When Eames Took Out a Full-Page Ad Warning About Fakes (And What Changed)

October 9, 2025 by Modernhaus

In 1962, Charles and Ray Eames did something that designers who'd spent their careers championing accessible furniture rarely do: they took out full-page newspaper ads warning people not to buy unauthorized versions of their work.

The ad appeared on the back cover of Arts & Architecture magazine. Simple, direct, unmistakably theirs. It instructed buyers to look for Herman Miller's logo - the only authorized manufacturer at the time. If the chair didn't have that mark, it wasn't an officially licensed Eames chair, no matter what the salesperson claimed.

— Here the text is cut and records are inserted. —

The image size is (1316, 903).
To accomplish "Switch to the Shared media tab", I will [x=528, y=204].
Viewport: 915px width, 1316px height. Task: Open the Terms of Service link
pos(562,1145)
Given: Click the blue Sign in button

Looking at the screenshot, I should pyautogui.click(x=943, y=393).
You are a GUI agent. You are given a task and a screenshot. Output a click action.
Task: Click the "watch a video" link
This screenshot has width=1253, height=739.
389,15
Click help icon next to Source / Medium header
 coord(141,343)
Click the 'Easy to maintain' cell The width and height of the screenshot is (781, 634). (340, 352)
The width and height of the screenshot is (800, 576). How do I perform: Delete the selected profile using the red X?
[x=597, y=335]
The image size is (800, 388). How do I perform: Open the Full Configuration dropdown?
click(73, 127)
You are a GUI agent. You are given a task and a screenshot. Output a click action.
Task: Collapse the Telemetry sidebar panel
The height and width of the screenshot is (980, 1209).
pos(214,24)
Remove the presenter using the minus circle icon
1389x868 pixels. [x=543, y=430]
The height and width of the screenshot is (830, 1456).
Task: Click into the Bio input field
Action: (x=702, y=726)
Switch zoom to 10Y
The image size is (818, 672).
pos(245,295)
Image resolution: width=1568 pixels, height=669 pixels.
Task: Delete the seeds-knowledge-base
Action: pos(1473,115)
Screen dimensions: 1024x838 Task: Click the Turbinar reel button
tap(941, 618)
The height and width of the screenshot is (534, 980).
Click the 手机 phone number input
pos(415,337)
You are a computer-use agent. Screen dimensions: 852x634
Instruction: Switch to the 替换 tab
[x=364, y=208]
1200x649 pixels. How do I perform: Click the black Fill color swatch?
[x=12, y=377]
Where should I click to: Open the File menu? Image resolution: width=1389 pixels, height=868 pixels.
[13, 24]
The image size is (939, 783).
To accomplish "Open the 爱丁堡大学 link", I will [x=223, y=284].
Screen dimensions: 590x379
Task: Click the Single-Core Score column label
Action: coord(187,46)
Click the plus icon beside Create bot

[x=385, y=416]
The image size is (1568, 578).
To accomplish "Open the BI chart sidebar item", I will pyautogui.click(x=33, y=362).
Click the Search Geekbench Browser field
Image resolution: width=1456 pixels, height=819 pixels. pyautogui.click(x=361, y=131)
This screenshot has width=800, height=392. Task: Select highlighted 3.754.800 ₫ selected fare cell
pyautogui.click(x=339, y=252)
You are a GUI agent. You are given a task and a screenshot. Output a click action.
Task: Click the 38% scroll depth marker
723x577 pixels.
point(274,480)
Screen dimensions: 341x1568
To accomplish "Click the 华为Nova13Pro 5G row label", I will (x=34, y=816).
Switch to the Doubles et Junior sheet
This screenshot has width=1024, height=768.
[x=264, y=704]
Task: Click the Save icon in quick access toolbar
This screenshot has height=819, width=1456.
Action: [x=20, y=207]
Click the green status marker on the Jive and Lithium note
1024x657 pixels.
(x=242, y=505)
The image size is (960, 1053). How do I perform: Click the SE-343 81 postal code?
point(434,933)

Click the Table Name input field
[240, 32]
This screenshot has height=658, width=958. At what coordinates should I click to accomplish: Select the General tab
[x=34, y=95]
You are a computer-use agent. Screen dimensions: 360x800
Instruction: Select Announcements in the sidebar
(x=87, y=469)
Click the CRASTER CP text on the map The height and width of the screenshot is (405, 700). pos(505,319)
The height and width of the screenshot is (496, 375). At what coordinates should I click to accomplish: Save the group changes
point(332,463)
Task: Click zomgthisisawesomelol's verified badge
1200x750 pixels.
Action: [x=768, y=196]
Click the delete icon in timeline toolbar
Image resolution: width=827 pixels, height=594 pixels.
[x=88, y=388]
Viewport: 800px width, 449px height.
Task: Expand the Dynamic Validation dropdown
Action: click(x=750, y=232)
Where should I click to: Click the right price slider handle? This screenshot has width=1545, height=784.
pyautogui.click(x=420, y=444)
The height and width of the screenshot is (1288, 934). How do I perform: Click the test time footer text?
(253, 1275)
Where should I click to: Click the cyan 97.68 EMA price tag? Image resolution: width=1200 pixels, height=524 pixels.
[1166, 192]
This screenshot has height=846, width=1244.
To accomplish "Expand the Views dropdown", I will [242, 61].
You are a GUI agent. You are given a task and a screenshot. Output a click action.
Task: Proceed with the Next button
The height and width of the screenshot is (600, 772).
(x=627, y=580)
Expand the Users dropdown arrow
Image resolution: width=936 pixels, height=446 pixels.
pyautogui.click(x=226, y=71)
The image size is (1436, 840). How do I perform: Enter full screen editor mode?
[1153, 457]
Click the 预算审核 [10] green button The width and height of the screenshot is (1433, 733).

This was awkward. Their entire philosophy revolved around making good design affordable and accessible. "The best to the most for the least" wasn't just a catchy phrase - it was the operating principle behind every molded plywood chair, every fiberglass shell, every design decision they'd made for fifteen years. Democracy through design. Furniture that worked for everyone.

But the lounge chair changed that calculation. At $310 in 1956 (roughly $3,100 today), it was expensive by any measure. And within months of its debut, other companies started making versions that looked nearly identical but cost significantly less.

Here's the contradiction that makes this story interesting: if you genuinely believe good design should be accessible to everyone, what do you do when other manufacturers make your design more accessible than you did? If someone produces a similar chair that captures much of the comfort and aesthetics but sells it for half the price, are they undermining your work or actually fulfilling your mission?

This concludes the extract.